As the document outlines, students can now use tranny, illegal alien, and even text talk such as LOL, IKR, WRUD, and PLZ.
"We've carefully reviewed each text talk phrase and they will be adopted as official words that students can incorporate into their academic papers, in email exchanges with professors, and others academic spaces on campus," Vice President Daft continued.
Another success of having inclusive language is the use of terms such as wetback, kike, spic, and Jap which had previously been reserved for academic purposes only.

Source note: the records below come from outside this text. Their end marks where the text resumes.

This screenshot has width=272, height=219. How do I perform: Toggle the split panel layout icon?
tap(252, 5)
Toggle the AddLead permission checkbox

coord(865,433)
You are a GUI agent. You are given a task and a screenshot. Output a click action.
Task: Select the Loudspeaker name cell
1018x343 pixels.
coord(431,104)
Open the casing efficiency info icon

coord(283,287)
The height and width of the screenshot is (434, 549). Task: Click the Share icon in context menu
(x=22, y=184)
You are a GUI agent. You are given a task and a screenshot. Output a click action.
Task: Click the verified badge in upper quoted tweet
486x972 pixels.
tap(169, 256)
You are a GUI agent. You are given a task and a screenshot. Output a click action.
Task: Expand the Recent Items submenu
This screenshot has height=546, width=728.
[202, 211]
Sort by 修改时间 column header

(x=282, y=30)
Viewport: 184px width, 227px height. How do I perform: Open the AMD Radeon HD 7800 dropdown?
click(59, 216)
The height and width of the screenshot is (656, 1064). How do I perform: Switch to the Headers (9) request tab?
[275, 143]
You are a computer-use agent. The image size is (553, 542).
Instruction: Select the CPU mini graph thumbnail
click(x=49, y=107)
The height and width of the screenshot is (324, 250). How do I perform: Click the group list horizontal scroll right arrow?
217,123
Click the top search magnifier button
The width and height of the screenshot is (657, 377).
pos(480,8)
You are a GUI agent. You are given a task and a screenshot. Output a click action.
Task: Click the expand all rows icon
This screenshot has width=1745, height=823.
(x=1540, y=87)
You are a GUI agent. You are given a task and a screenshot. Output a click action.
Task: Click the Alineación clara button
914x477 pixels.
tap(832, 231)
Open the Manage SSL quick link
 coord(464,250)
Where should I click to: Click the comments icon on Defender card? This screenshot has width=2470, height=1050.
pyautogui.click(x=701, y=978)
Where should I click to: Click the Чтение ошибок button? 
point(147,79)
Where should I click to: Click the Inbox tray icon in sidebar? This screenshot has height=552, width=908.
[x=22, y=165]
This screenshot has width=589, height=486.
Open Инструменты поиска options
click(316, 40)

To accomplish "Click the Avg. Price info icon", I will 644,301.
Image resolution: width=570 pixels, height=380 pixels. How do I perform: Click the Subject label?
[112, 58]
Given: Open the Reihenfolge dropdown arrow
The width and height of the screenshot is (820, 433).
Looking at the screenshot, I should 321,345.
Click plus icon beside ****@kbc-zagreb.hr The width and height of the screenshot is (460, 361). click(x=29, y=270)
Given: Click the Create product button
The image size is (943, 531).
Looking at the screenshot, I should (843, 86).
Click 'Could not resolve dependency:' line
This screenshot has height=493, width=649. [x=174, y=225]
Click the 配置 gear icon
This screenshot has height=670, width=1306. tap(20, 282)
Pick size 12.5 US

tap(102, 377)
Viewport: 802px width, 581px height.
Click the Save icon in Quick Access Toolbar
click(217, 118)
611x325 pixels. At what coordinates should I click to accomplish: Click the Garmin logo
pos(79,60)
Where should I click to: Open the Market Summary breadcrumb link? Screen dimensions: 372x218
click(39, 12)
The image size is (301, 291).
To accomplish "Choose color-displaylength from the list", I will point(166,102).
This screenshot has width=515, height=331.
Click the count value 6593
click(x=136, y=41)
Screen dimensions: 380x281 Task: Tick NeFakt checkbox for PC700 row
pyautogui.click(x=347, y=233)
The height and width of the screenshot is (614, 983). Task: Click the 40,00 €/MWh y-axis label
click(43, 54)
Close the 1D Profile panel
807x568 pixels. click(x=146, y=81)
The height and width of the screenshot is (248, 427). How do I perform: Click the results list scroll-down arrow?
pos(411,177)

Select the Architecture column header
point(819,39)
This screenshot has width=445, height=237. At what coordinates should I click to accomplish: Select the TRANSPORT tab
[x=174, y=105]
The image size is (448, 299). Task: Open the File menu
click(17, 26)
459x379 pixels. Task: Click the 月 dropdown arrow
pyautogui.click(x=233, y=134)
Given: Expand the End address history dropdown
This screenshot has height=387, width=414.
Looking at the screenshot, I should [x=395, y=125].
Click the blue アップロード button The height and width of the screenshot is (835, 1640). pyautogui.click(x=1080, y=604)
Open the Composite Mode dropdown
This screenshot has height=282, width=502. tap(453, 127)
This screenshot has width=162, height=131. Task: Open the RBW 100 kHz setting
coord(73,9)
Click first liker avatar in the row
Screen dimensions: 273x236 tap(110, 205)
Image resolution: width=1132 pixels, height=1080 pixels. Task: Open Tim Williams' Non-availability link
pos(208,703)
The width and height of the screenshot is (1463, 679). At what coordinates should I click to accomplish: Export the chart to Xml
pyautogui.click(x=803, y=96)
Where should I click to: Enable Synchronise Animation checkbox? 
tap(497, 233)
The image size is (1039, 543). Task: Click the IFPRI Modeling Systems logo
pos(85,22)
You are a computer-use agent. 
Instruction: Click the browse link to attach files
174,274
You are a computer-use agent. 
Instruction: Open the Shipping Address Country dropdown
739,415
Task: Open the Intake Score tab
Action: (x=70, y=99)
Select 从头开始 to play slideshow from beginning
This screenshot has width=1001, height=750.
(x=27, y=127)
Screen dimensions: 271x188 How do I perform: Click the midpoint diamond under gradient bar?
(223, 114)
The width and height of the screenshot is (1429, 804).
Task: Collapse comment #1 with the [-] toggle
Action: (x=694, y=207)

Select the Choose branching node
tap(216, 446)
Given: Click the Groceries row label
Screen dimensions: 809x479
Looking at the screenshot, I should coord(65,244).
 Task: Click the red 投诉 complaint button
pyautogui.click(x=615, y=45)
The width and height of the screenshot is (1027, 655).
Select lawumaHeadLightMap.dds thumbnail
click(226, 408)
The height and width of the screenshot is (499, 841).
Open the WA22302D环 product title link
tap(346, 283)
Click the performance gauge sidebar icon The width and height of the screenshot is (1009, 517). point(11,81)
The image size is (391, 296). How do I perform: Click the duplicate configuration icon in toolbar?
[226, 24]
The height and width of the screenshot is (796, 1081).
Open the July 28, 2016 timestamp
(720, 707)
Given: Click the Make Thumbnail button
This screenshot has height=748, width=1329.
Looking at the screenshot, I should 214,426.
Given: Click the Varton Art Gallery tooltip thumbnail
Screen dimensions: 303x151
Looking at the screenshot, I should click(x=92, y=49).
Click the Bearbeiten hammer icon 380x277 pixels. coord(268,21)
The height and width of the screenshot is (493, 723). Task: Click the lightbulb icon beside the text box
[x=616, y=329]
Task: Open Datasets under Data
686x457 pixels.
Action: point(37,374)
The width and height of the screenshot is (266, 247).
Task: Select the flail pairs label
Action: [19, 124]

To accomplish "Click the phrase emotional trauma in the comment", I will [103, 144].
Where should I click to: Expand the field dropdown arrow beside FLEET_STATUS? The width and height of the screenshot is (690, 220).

The Provosts committee has stated that any use of these terms, as long as it's within the university setting can be used.
Maggie Maudit, a graduate student, expresses relief at the additions to the academic language on campus.
"I'm completing my thesis on Black popular culture in the 90's and was growing tired of constantly using Black and African-Americans. Instead, I now interchange the word Nigger, Coon, and even porch monkey. It has truly expanded my vocabulary and writing."
Other students express a bit of concern about writing their papers with this inclusive language.
"I been saying these words for a while now, grew up with them. And it's about time I can start writing them in my papers. But these papers sometimes infringe on my right to assembly. And since that's the first amendment, it must be the most important," said Mr. Boba, a Communications major, as he continues to skip class opting to demonstrate instead. "Hey, it's my right, right?" Mr. Boba emphatically added.
An additional provision which hasn't received as much attention is that 4.20 is now designated as the official smoke break on campus, both A.M. and P.M.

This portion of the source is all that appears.